## About this exercise:
Each entry below should appear again exactly as written, without pictures.
· · ·
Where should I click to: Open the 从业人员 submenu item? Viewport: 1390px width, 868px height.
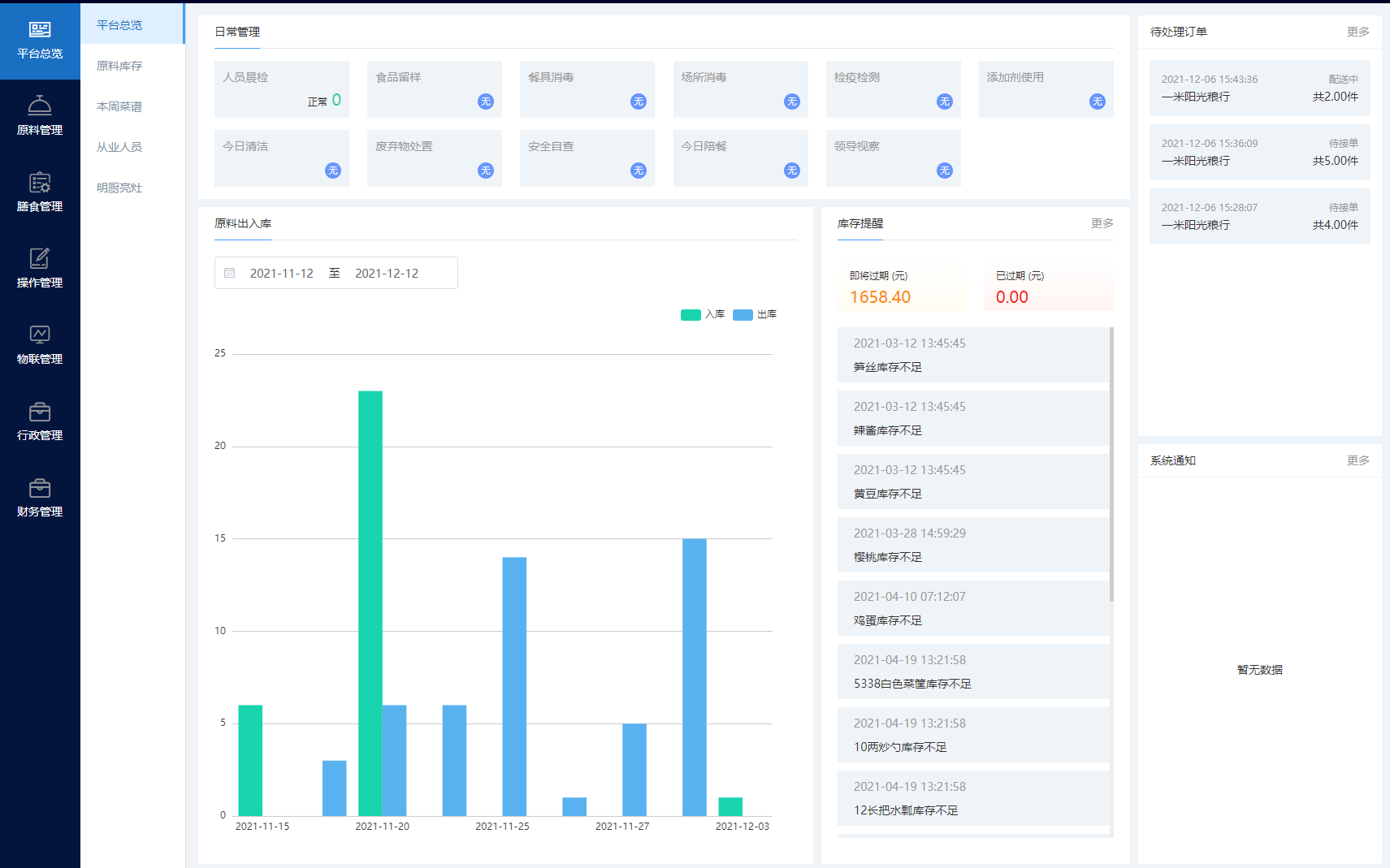pyautogui.click(x=119, y=147)
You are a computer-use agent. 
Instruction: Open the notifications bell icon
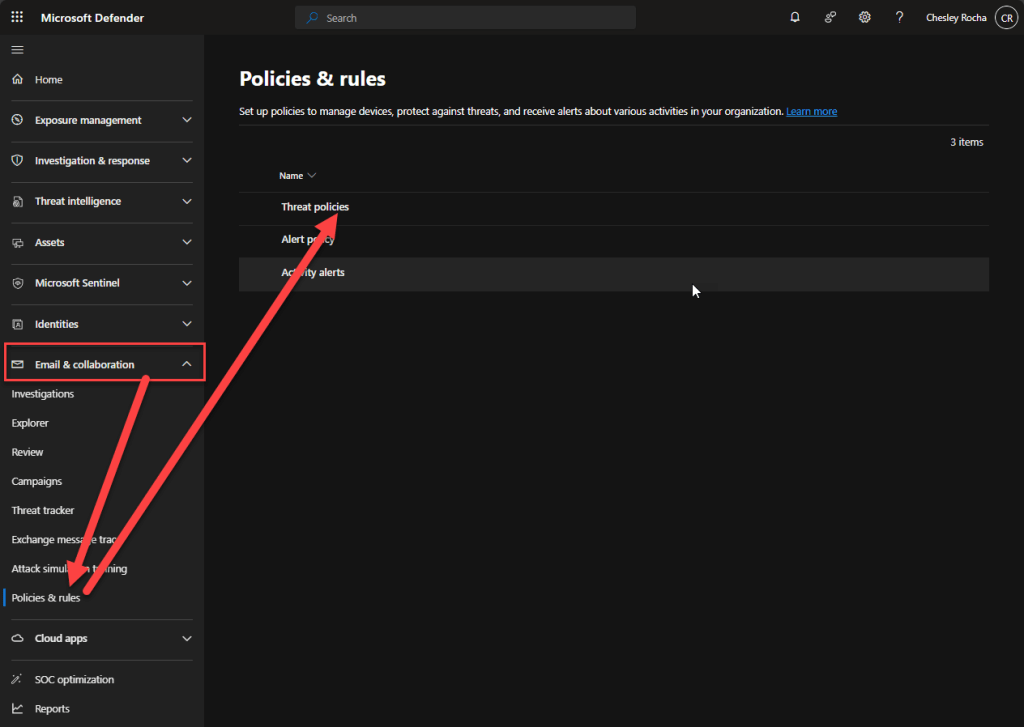click(795, 18)
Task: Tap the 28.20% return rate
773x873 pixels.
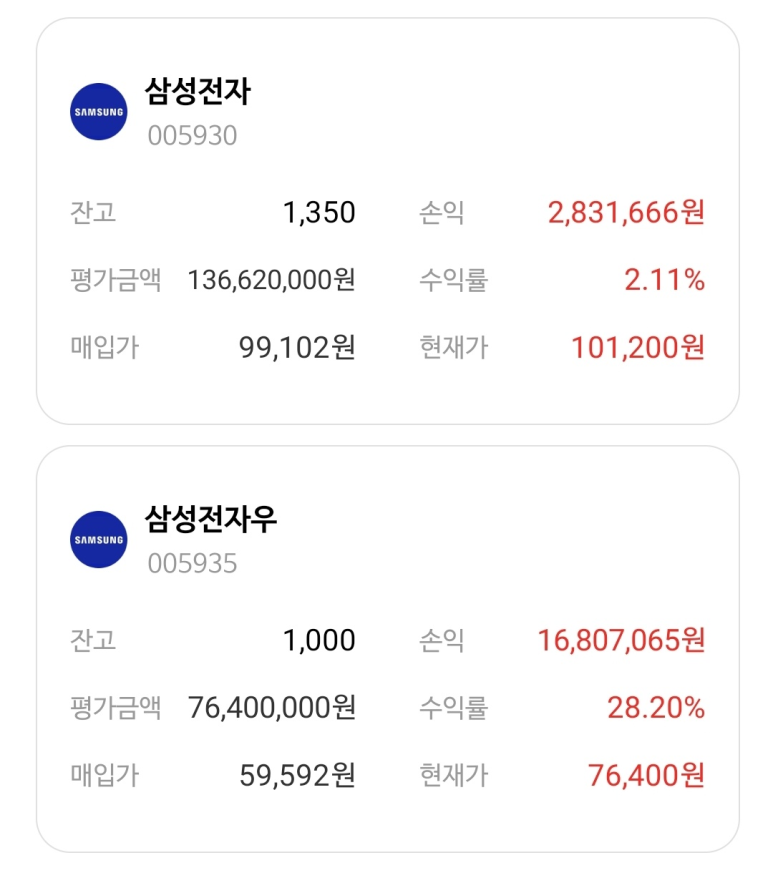Action: click(x=655, y=708)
· · ·
## Exercise response:
Where should I click to: Open the 从业人员 submenu item? Viewport: 1390px width, 868px height.
pyautogui.click(x=119, y=147)
You are a computer-use agent. 
Instruction: Open the notifications bell icon
click(795, 18)
Task: Tap the 28.20% return rate
773x873 pixels.
Action: click(x=655, y=708)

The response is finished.